Я почему-то послушался. И хотя выработавшийся за годы рефлекс подсказывал мне как можно быстрее разделаться с сексом, прийти в себя и заняться своими делами, я решил не сопротивляться. В этом было удивительное, сладострастное наслаждение. Я полностью уступил инициативу Эрику, и все происходящее действительно воспринималось мной как во сне. К сексу он относился так же, как ко всему, за что брался, — со скрупулезной тщательностью примерного ученика. Если нашему соитию и недоставало безоглядной непринужденности подлинной страсти, то выучки и мастерства было не занимать, что за неимением первого является, пожалуй, лучшим вариантом. Эрик мог на глаз налить ровно унцию виски. Мог сам вручную изготовить подарочное свадебное покрывало. И точно знал, как глубоко вводить, когда вынимать, в какой момент добавить неожиданное движение. Я целиком отдался его умелому руководству и оставил всякие поползновения произвести впечатление самому. Ему явно нравилось командовать.
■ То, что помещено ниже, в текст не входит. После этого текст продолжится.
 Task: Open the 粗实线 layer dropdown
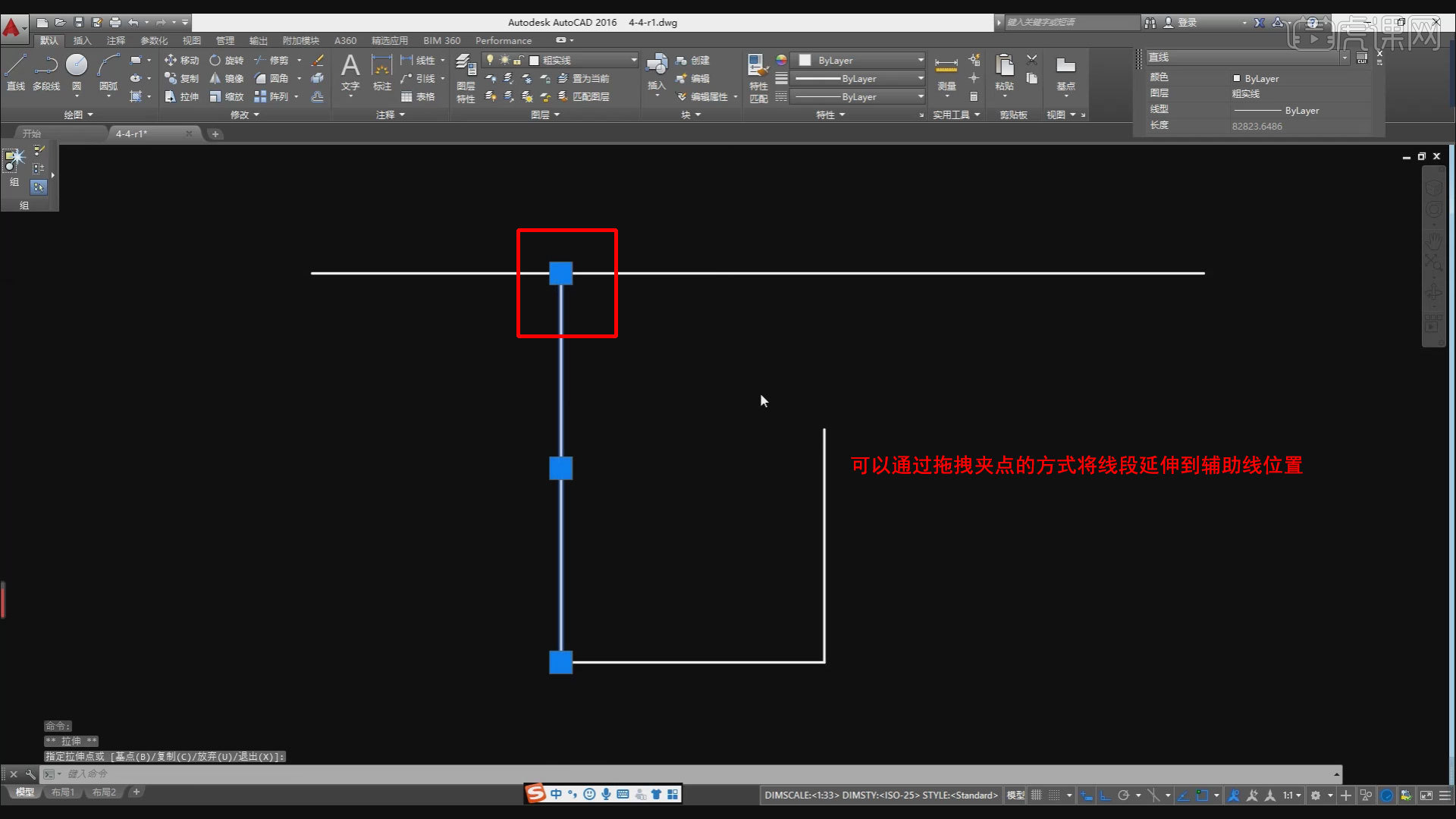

Той ночью мы проделали это трижды. После первого раза мы не раскатились. Я не ускользнул от него. Он прижимал меня к себе, и я поглаживал его гладкое бедро, поросшее редкими волосками. Я ощущал запах его пота, резкий, но не противный. Мы полежали так минут десять, а может, и больше. После чего он сказал:
— Ты готов еще раз?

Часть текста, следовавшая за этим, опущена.